### Kutipan teks
#####

Kamis, 08 Agustus 2024

BERSYUKUR ATAS NIKMAT KEMERDEKAAN.

 


BAGAIMANA MENSYUKURI NIKMAT KEMERDEKAAN.

 

Kemerdekaan sebuah nikmat yang besar, karunia dan rahmat Allah ta’ala, kita tidak bisa membayangkan seandainya negara ini masih dicengkram oleh penjajah, keadaannya tentu tidak jauh beda dengan apa yang terjadi di negara-negara terjajah saat ini, dalam keadaan kacau balau, banjir darah dimana-mana, setiap saat nyawa melayang duka cita selalu dirasakan setiap hari.

Oleh karena itu para pejuang kita mengakui semua itu dan menuangkannya di dalam undang-undang 45, “Atas berkat rakhmat Allah Yang Maha Kuasa dan dengan didorongkan oleh keinginan luhur.” Inilah cuplikan undang-undang dasar 45 tersebut.

Kita pun merasakan betapa besarnya nikmat yang Allah berikan, baik nikmat kemerdekaan, kedamaian, kesehatan dan lain sebagainya.

Allah ta’ala berfirman:

وَاِنْ تَعُدُّوْا نِعْمَةَ اللّٰهِ لَا تُحْصُوْهَا ۗاِنَّ اللّٰهَ لَغَفُوْرٌ رَّحِيْمٌ

“Jika kamu menghitung nikmat Allah, niscaya kamu tidak akan mampu menghitungnya. Sesungguhnya Allah benar-benar Maha Pengampun lagi Maha Penyayang.”(QS. An-Nahl [16]:8).

 

Bagaimana kita mensyukuri nikmat kemerdekaan tersebut..?

Setidak-tidaknya ada 5 cara dengan poin-poinnya untuk mensyukuri kemerdekaan ini, yaitu:

1.   Bersyukur dengan cara yang benar.

#####

### Bahan tersedia
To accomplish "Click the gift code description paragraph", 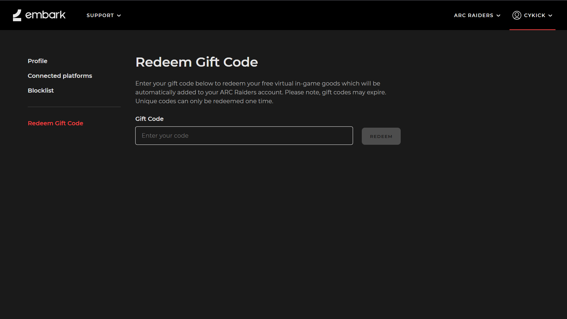I will coord(261,92).
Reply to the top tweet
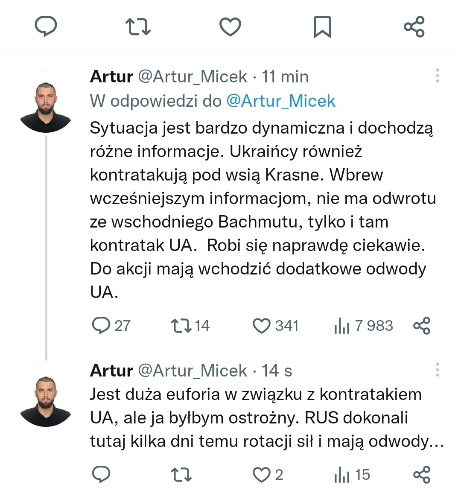Image resolution: width=461 pixels, height=502 pixels. pyautogui.click(x=46, y=26)
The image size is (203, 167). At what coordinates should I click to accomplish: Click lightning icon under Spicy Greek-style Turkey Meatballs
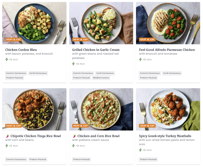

#####

Tuliskan kembali bagian teks tentang nikmat kemerdekaan dari "وَاِنْ تَعُدُّوْا نِعْمَةَ" sampai "cara yang benar.", dengan mengganti "mensyukuri" menjadi "menghargai".

وَاِنْ تَعُدُّوْا نِعْمَةَ اللّٰهِ لَا تُحْصُوْهَا ۗاِنَّ اللّٰهَ لَغَفُوْرٌ رَّحِيْمٌ

“Jika kamu menghitung nikmat Allah, niscaya kamu tidak akan mampu menghitungnya. Sesungguhnya Allah benar-benar Maha Pengampun lagi Maha Penyayang.”(QS. An-Nahl [16]:8).

 

Bagaimana kita menghargai nikmat kemerdekaan tersebut..?

Setidak-tidaknya ada 5 cara dengan poin-poinnya untuk menghargai kemerdekaan ini, yaitu:

1.   Bersyukur dengan cara yang benar.